Diagnosing MS can sometimes be difficult because there isn't one single definitive test for the disease. Therefore, if a doctor suspects a person has MS, they may be referred to a neurologist who specializes in caring for people with MS.
The questions the doctor asks and the ability to critically examine the signs and symptoms is crucial in getting an accurate diagnosis. The doctor will perform tests to examine the following:
- Emotions and mental state
- Language functions
- Movement, coordination, and balance
- Vision, smell, taste, touch, and hearing
In addition to taking a thorough history and physical exam, the doctor may recommend some diagnostic tests to help confirm the diagnosis.
Magnetic resonance imaging (MRI)
The scan uses magnetic fields and radio waves rather than radiation. It measures the relative water content in tissues.
The myelin that protects nerve cells is fatty, and so repels water. When this protective coating is damaged, more water is held, and this can be seen on an MRI scan.
Careful examination of the MRI scan is required for accurate diagnosis of MS.
An evoked potential is an electrical test of the nerve pathways. It can help determine which nerve pathways MS has affected.
The doctor will place wires on the scalp and look at the brain's response to certain experiences, like watching a video screen, hearing a particular noise, or feeling certain sensations. Although the test is very sensitive, it is harmless and largely painless.
Electrical conduction is slowed along nerve pathways where myelin is damaged. This test is particularly useful as it can find damage in areas of the central nervous system that has not caused any symptoms.
A lumbar puncture obtains cerebrospinal fluid and may be used to diagnose MS.
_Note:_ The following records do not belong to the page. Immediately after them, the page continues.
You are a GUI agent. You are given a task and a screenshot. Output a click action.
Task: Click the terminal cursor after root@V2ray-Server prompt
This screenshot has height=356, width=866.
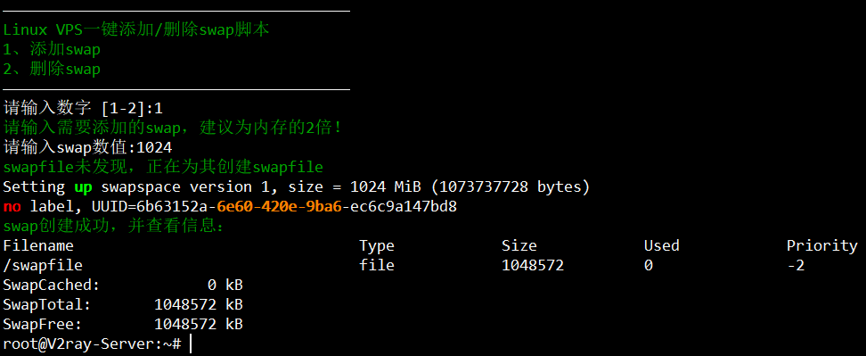pos(190,344)
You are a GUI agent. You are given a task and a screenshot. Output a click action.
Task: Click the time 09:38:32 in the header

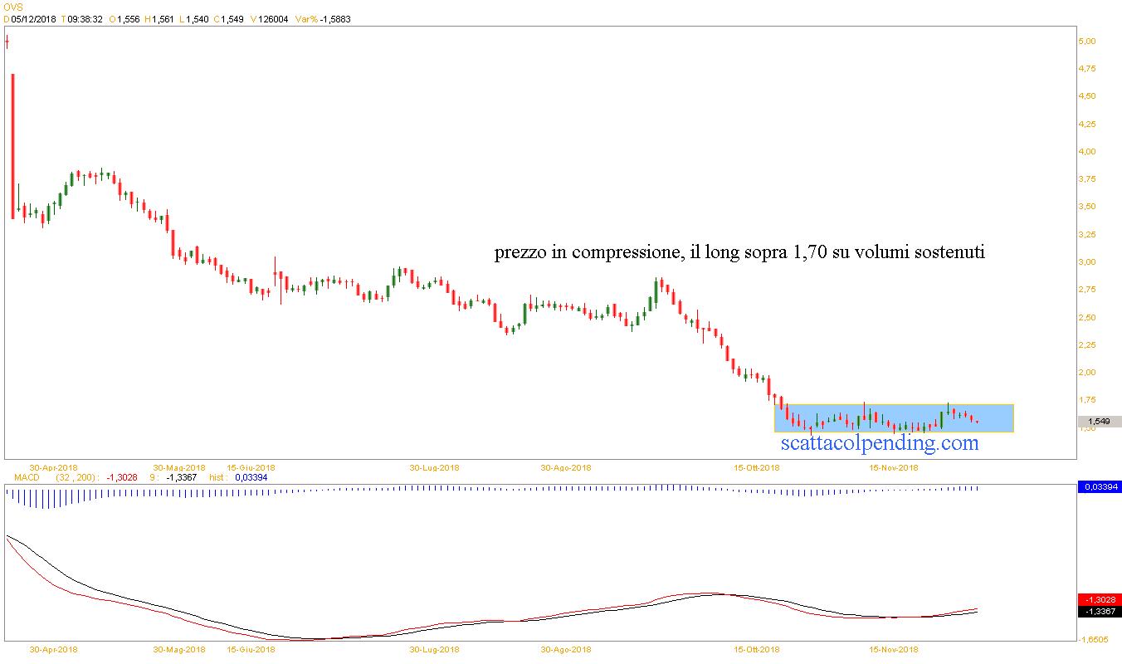tap(85, 19)
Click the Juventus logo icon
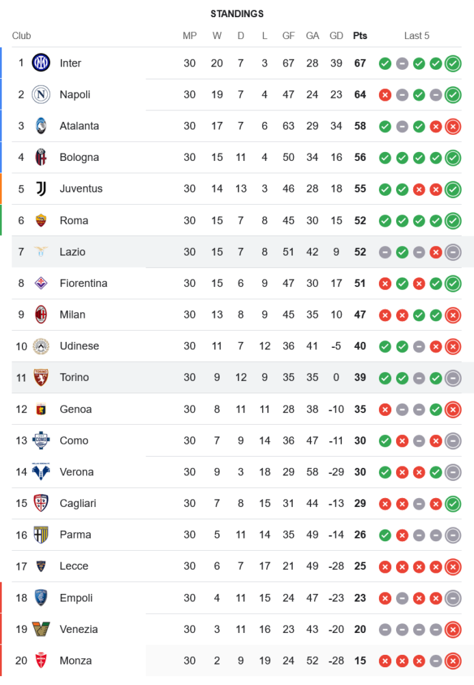The image size is (474, 685). pos(41,189)
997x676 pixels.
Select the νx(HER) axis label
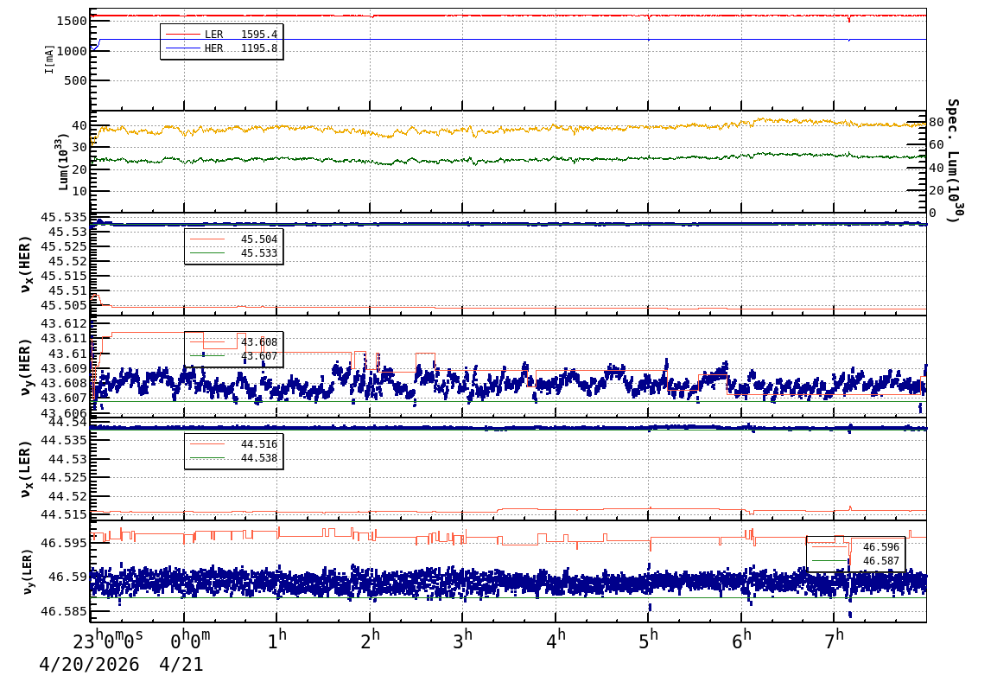tap(25, 263)
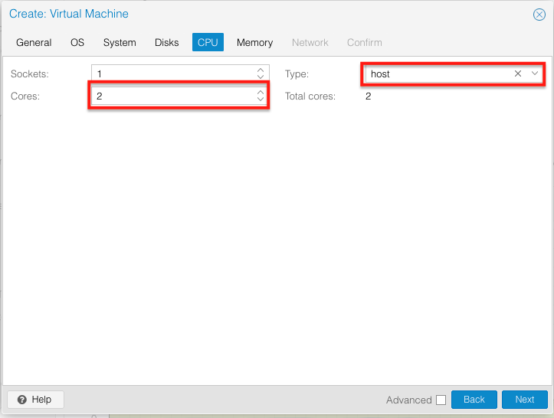Go to the System tab
This screenshot has height=418, width=554.
[120, 43]
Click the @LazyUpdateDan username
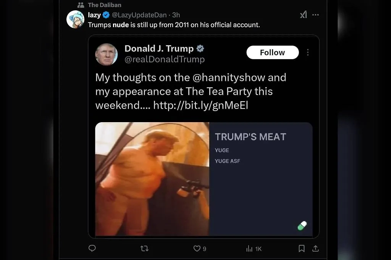 click(x=140, y=15)
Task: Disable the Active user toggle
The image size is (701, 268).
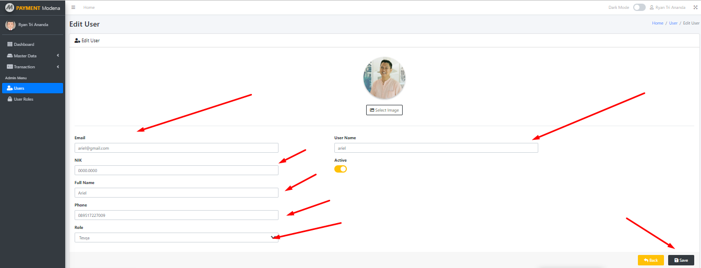Action: tap(341, 169)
A lumbar puncture, also known as a spinal tap, is used to obtain cerebrospinal fluid (CSF). This liquid surrounds the brain and spinal cord and can be used to help make a diagnosis.
To extract CSF, a needle is inserted between bones in the lower spine. Fluid is withdrawn using a syringe and then tested for antibodies and proteins that may signal an abnormal immune response.
Lumbar punctures aren't necessary in every person with suspected MS and are no longer the standard of care. An experienced doctor will decide if a lumbar puncture is needed based on the patient's medical history and physical exam.
There is no blood test that can be done to diagnose MS. However, the doctor may order blood testing to rule out other conditions that have the same symptoms.
When to see a doctor
Anyone experiencing any of the symptoms of MS should see their doctor promptly for further evaluation and possible diagnostic testing.
For a diagnosis of MS to be confirmed, the doctor needs to find evidence of damage in more than one area of the central nervous system. The damage has to have occurred at least 1 month apart, and all other possible causes must be ruled out.
If the cause of their symptoms is MS, treatment should be started as soon as possible to restrict the amount and degree of nerve damage.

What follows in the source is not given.